EXERCISE OBJECTIVE =>
Collect all lines containing the word "button" from the data.

EXTRACTED INFORMATION =>
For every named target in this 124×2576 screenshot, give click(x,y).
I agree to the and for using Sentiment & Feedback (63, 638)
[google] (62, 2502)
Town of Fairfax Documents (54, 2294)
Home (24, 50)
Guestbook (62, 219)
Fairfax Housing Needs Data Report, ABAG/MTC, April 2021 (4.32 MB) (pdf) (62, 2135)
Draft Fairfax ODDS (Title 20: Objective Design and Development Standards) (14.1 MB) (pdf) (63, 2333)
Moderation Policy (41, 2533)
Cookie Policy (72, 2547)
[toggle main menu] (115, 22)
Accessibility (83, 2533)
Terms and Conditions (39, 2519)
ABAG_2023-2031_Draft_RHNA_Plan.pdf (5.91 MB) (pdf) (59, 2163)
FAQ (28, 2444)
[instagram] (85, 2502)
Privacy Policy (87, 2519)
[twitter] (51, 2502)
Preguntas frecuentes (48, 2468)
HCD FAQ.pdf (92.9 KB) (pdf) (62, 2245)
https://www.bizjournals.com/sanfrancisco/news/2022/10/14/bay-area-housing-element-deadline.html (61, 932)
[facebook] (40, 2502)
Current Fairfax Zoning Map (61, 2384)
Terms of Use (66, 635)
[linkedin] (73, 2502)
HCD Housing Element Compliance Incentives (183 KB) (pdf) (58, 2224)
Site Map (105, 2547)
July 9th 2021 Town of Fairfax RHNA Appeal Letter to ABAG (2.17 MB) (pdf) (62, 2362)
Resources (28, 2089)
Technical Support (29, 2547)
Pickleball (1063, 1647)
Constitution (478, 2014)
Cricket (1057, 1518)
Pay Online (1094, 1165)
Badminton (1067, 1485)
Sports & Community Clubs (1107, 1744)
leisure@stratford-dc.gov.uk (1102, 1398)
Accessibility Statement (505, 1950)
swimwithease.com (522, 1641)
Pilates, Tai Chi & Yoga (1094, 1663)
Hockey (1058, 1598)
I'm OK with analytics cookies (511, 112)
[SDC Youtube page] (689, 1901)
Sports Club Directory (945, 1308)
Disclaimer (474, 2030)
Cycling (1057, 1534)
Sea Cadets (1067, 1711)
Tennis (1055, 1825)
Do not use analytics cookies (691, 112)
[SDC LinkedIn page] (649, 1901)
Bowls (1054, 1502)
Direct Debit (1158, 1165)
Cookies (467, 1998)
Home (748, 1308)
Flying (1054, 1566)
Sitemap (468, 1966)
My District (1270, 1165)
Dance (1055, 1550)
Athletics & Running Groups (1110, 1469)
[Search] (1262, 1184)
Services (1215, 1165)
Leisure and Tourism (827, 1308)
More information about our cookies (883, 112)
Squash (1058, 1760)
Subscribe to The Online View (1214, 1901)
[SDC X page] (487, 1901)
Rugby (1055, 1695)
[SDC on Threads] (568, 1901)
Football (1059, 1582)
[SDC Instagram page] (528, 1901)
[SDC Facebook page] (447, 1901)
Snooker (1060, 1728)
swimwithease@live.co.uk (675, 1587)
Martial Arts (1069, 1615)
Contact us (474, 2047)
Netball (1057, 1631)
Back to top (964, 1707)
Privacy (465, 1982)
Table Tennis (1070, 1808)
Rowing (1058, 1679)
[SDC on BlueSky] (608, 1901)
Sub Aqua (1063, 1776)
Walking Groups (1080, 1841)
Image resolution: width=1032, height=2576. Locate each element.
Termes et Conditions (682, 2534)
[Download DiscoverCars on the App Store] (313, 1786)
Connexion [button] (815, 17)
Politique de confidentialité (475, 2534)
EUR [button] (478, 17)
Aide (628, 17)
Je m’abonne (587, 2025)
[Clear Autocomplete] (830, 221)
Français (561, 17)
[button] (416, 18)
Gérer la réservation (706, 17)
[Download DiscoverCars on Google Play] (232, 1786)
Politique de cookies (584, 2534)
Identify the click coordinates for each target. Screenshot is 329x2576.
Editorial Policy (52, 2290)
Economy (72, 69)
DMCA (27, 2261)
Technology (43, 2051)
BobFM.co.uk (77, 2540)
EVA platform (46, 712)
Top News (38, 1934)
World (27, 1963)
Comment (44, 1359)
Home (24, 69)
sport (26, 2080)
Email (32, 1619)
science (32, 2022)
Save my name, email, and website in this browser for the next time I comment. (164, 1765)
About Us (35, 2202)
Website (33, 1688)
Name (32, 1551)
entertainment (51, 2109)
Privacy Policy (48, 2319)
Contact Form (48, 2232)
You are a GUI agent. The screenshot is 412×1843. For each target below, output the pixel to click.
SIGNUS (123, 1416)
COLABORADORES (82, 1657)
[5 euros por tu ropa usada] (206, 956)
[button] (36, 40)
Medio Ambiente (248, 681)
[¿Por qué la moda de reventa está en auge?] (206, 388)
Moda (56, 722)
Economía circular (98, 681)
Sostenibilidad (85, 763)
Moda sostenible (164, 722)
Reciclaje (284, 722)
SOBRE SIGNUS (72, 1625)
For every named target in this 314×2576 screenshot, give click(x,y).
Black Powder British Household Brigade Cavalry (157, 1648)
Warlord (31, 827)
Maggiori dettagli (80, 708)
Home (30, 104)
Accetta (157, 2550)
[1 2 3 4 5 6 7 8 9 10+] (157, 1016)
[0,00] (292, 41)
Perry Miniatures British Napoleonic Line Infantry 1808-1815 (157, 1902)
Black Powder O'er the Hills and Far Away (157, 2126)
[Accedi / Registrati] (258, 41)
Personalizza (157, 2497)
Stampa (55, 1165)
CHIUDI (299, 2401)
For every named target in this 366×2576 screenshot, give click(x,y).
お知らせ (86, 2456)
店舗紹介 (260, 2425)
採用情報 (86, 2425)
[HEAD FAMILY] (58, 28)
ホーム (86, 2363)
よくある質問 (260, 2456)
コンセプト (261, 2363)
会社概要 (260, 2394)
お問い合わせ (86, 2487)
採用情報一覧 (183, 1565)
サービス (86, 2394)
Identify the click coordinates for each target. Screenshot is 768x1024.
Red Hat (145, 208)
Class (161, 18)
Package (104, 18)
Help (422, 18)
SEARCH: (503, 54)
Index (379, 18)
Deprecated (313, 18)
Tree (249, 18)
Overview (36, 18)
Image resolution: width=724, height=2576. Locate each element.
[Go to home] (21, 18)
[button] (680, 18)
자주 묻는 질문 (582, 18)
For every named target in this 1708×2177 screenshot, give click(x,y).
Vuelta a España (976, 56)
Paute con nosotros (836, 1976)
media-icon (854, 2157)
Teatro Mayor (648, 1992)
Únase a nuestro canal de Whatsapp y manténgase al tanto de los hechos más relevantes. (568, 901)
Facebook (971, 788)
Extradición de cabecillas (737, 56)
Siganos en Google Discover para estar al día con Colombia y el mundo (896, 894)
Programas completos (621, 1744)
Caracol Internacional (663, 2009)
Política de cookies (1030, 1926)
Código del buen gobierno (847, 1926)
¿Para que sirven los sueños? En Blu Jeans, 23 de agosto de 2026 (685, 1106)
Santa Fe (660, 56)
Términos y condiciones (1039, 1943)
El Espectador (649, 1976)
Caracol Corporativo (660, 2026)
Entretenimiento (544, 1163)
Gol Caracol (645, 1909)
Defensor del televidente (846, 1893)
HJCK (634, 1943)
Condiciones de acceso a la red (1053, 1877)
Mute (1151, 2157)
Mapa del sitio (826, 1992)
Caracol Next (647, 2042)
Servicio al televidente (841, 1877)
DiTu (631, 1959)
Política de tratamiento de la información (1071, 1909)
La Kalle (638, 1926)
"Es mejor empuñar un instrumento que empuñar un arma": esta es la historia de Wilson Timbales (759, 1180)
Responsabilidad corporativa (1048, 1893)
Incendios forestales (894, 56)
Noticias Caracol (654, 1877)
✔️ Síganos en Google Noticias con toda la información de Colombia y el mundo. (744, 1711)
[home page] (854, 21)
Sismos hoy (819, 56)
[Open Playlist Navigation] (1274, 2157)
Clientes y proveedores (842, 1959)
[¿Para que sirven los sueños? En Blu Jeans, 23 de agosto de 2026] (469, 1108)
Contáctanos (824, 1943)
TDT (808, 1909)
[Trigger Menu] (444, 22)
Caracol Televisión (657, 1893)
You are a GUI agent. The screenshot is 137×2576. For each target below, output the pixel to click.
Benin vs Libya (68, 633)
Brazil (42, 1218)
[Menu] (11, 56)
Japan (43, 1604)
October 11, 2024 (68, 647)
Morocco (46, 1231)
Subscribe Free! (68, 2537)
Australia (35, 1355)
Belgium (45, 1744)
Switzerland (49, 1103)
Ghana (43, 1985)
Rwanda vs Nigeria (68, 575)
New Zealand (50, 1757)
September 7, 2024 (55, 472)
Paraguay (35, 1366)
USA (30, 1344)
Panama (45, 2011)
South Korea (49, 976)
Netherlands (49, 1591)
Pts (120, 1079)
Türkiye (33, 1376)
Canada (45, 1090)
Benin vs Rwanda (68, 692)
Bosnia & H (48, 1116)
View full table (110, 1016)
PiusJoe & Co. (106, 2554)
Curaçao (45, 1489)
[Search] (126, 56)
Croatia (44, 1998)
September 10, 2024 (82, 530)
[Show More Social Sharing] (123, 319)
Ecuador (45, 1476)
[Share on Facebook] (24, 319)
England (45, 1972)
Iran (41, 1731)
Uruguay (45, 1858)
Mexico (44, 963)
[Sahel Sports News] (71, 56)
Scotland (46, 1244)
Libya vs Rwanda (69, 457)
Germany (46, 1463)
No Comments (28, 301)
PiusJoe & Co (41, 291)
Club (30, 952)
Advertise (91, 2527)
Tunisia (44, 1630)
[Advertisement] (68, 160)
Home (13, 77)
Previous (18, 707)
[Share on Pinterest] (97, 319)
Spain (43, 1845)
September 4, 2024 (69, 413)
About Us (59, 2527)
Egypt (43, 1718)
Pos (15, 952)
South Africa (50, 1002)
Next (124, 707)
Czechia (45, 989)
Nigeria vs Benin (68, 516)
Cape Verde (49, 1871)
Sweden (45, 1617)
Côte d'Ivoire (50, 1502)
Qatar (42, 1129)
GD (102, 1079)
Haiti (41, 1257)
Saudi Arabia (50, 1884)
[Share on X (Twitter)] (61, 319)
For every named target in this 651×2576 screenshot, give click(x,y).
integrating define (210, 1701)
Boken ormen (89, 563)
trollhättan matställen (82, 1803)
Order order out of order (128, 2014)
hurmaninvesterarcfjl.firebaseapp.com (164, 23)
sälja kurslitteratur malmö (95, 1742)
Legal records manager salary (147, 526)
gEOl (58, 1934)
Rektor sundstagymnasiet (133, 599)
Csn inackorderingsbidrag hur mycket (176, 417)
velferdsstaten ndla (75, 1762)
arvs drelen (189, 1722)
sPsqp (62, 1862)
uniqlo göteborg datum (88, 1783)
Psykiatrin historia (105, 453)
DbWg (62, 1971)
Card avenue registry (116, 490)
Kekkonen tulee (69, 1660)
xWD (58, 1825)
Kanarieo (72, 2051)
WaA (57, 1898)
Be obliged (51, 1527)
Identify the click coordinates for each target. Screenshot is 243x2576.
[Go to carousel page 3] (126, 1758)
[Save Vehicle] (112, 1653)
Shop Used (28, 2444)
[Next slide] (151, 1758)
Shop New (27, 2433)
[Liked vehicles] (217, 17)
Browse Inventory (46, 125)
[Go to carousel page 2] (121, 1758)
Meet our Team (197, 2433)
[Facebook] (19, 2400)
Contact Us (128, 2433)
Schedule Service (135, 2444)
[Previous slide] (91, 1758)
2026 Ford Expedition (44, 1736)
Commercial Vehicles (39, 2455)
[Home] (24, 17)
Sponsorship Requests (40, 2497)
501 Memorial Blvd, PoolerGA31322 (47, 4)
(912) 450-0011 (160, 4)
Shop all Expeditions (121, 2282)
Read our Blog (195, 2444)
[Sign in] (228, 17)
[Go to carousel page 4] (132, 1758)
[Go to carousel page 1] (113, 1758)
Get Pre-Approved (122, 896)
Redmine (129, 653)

COMPLETED EXERCISE =>
Connexion [button] (815, 17)
EUR [button] (478, 17)
[button] (416, 18)
[button] (36, 40)
[button] (680, 18)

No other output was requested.